In response to a question from an old friend and colleague, I started researching what might cause a NAS connection to vanish following an upgrade to Windows 10. It turns out that certain network shares, including NAS-related ones, have been known to vanish from access (and appearance in File Explorer) on some Windows 10 PCs. Further, this problem turns out to be an occasional outcome from the default setting for NetBIOS over TCP/IP in the Win10 environment, which takes its cue by default from the local DHCP server. Here’s a snap of the relevant properties window, taken from the WINS tab of the Advanced TCP/IP Settings:
The path to these properties is pretty involved, but the setting change is easy: check the “Enable NetBIOS over TCP/IP” radio button.
The sequence of selections to get here is pretty long and involved. Here’s one way to get there:
1. Type “net” into the search box, then click on Network and Sharing Center.
2. Click on the network interface you use to access the network (for this PC, it’s the Ethernet connection; on most laptops it will be a wireless interface of some kind).
3. On Ethernet Status, click properties.
4. In Ethernet Properties, click Internet Protocol Version 4 (TCP/IPv4), then Properties.
5. In Internet Protocol Version 4 (TCP/IPv4) Properties, click the Advanced button.
6. In Advanced TCP/IP Settings, click the WINS tab. This produces the window shown above, where you’ll want to click the “Enable NetBIOS over TCP/IP” radio button.

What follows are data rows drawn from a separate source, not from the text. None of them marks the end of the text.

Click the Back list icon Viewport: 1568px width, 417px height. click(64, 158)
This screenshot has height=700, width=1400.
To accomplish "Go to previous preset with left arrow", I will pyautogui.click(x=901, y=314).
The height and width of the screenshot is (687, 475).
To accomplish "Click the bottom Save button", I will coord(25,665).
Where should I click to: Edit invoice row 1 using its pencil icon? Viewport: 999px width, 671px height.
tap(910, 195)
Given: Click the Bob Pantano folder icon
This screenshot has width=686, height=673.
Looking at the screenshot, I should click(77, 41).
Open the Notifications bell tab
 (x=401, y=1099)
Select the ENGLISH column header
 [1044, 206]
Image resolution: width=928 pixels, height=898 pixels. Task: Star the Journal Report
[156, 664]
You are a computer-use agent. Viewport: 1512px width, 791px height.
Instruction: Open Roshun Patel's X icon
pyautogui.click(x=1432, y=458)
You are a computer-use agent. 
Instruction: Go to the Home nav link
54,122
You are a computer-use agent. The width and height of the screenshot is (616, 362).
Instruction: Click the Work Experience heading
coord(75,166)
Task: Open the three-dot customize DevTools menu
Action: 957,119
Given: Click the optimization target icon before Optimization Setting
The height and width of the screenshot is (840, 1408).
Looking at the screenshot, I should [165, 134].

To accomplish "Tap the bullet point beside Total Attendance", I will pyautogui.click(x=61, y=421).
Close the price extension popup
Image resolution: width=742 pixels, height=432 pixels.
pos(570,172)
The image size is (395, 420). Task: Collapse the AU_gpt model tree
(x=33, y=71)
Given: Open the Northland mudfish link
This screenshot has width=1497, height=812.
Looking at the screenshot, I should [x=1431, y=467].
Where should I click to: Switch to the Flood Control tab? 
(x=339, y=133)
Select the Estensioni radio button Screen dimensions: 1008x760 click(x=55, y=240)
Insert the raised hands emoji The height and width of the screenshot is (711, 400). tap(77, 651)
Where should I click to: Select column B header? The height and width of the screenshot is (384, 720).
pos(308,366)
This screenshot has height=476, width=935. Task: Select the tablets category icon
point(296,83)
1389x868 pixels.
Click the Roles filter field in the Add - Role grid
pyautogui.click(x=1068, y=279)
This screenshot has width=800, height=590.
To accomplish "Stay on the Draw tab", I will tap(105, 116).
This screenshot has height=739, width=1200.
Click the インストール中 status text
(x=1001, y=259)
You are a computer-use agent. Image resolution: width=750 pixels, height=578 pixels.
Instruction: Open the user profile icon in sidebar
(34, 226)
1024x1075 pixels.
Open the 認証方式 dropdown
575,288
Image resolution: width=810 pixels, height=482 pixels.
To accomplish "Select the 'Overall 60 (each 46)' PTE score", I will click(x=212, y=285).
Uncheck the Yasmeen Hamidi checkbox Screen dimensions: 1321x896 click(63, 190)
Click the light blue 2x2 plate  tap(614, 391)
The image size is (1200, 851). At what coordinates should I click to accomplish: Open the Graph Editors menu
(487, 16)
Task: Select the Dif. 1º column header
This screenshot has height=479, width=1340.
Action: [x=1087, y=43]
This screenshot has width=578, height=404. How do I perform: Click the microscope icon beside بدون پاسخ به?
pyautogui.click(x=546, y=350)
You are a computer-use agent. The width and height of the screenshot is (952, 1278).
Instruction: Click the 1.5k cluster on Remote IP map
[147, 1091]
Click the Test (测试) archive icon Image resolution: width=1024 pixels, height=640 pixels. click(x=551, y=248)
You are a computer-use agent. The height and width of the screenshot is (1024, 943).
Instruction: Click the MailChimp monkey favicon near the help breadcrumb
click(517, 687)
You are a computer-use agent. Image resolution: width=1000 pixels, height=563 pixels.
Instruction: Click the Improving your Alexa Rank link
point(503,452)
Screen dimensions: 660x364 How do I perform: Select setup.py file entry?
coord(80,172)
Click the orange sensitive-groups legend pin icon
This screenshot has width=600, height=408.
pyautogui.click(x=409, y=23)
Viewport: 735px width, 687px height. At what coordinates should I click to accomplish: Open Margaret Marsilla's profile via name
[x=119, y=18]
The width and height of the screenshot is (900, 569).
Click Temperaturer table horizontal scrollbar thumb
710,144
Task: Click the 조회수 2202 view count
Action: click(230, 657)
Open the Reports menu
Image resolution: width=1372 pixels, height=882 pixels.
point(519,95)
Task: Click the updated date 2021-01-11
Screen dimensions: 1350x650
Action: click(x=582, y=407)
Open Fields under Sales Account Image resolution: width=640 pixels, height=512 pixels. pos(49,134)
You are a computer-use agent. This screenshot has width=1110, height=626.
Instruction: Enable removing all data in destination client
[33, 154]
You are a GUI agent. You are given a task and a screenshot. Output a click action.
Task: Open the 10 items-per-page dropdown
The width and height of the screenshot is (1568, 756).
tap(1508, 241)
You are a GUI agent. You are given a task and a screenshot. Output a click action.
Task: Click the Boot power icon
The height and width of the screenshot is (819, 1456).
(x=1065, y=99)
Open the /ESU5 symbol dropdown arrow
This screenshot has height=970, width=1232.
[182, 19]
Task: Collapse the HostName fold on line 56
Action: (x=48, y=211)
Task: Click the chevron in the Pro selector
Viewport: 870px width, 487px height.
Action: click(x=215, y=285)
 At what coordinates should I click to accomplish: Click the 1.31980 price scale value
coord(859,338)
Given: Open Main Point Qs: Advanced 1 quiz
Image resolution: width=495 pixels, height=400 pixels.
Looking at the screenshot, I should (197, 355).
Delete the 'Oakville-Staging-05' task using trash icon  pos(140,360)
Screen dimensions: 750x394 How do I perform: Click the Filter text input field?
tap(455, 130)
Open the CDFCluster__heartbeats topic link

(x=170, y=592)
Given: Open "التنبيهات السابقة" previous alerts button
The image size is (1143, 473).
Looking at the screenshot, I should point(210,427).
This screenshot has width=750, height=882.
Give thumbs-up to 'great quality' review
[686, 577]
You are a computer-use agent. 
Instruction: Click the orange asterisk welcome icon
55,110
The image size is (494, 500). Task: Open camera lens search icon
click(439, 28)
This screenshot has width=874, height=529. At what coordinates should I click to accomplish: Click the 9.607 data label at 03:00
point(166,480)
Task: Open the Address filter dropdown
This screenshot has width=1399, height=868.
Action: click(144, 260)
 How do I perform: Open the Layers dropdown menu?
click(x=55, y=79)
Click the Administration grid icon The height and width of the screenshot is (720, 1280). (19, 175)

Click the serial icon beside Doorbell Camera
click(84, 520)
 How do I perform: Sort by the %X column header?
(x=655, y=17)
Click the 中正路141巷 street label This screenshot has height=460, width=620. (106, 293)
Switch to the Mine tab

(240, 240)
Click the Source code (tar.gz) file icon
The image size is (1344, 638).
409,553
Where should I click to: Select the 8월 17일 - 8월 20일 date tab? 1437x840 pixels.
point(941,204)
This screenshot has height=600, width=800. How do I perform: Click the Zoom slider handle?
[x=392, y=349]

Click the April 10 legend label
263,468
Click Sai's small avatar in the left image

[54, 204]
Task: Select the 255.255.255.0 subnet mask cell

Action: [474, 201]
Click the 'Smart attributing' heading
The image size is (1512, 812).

In most cases, this will enable Windows 10 clients to “see” local NAS servers and the network shares they offer. In certain cases, though, this still won’t be enough to do the trick. In such cases, it may be necessary to research the configuration for one’s local DHCP server, and to make sure that support for NetBIOS is indeed enabled (MS addresses the reverse case — namely, turning DHCP off — in KB article 313314, but this information also sheds some light on how to reverse that process for clients whose DHCP support comes from a Microsoft server of some kind. For other DHCP details, like those for the millions of routers and WAPs that provide DHCP to small-network Windows clients, one must consult their documentation and configuration screens instead).